• **TEXT EXCERPT**:
-- Start --
Skip to main content

This is a text preprocessing package

Project description

Text Preprocessing Python Package

Course Link: Introduction to NLP

This Python package is created by KGPTalkie. It provides various text preprocessing utilities for natural language processing (NLP) tasks.

Installation from PyPi

You can install this package using pip as follows:

pip install preprocess_kgptalkie

Installation from GitHub

You can install this package from GitHub as follows:

pip install git+https://github.com/laxmimerit/preprocess_kgptalkie.git --upgrade --force-reinstall

Uninstall the Package

To uninstall the package, use the following command:

pip uninstall preprocess_kgptalkie

Requirements

You need to install these python packages.

pip install spacy==3.7.6
python -m spacy download en_core_web_sm==3.7.1
pip install nltk==3.9.1
pip install beautifulsoup4==3.2.2
pip install textblob==0.18.0.post0

Download NLTK Data

If you are using this package first time then You need to download NLTK data as follows:

import preprocess_kgptalkie as ps
ps.download_nltk_data()

How to Use the Package

1. Basic Text Preprocessing

Lowercasing Text

import preprocess_kgptalkie as ps

text = "HELLO WORLD!"
processed_text = ps.to_lower_case(text)
print(processed_text)  # Output: hello world!

Expanding Contractions

import preprocess_kgptalkie as ps

text = "I'm learning NLP."
processed_text = ps.contraction_to_expansion(text)
print(processed_text)  # Output: I am learning NLP.

Removing Emails

import preprocess_kgptalkie as ps

text = "Contact me at example@example.com"
processed_text = ps.remove_emails(text)
print(processed_text)  # Output: Contact me at 

Removing URLs

import preprocess_kgptalkie as ps

text = "Check out https://example.com"
processed_text = ps.remove_urls(text)
print(processed_text)  # Output: Check out

Removing HTML Tags

import preprocess_kgptalkie as ps

text = "<p>Hello World!</p>"
processed_text = ps.remove_html_tags(text)
print(processed_text)  # Output: Hello World!

Removing Special Characters

import preprocess_kgptalkie as ps

text = "Hello @World! #NLP"
processed_text = ps.remove_special_chars(text)
print(processed_text)  # Output: Hello World NLP

2. Advanced Text Processing

Lemmatization

import preprocess_kgptalkie as ps

text = "running runs"
processed_text = ps.lemmatize(text)
print(processed_text)  # Output: run run

Sentiment Analysis

import preprocess_kgptalkie as ps

text = "I love programming!"
sentiment = ps.sentiment_analysis(text)
print(sentiment)  # Output: Sentiment(polarity=0.5, subjectivity=0.6)
-- End --
• **WHAT THE TASK ASKS**: Copy out the package description between "Lowercasing Text" and "processed_text = ps.contraction_to_expansion(text)", inclusive. The lines that come next are separate material and have nothing to do with the package description.

• **GIVEN MATERIAL**:
-- Start --
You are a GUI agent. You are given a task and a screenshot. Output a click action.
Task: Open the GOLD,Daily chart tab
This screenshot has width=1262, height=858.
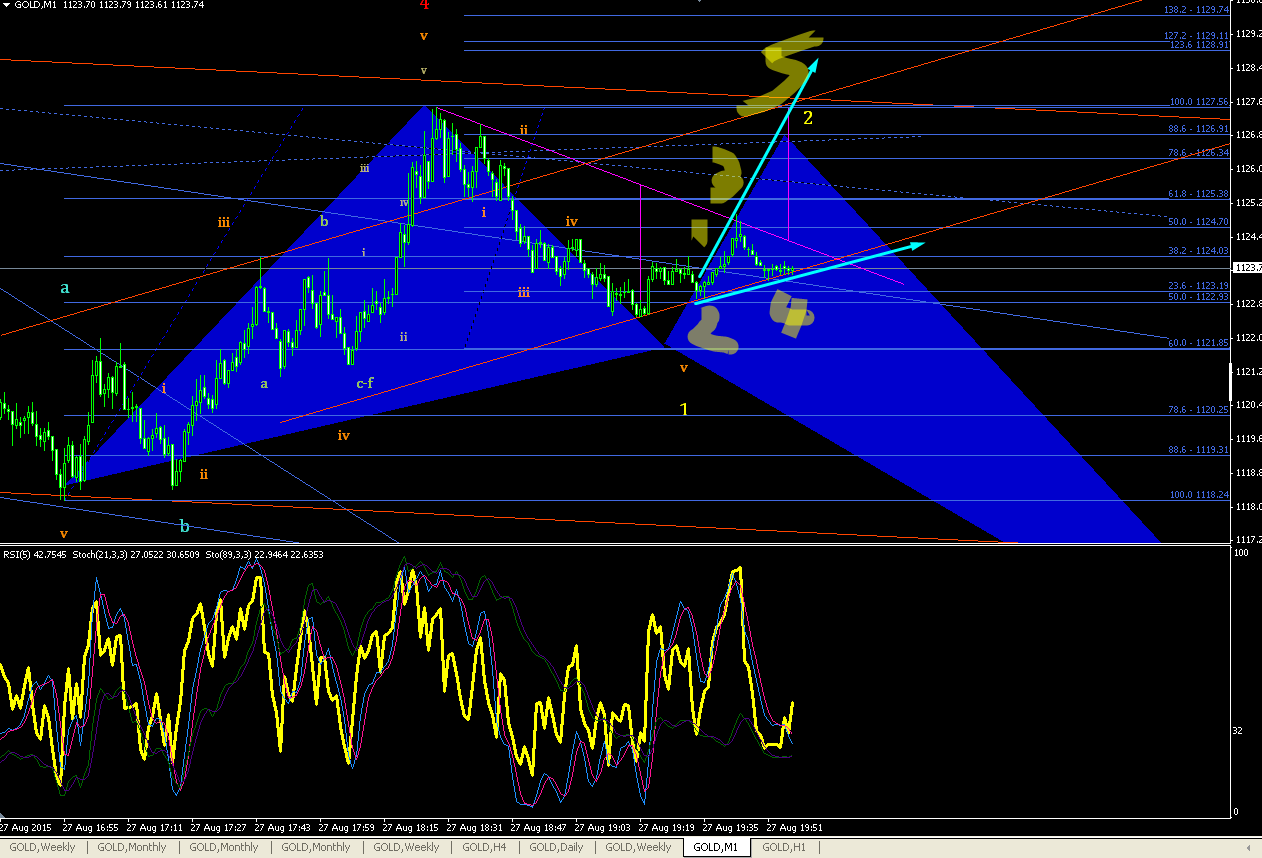[x=556, y=847]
-- End --
• **THE RESPONSE**:
Lowercasing Text

import preprocess_kgptalkie as ps

text = "HELLO WORLD!"
processed_text = ps.to_lower_case(text)
print(processed_text)  # Output: hello world!

Expanding Contractions

import preprocess_kgptalkie as ps

text = "I'm learning NLP."
processed_text = ps.contraction_to_expansion(text)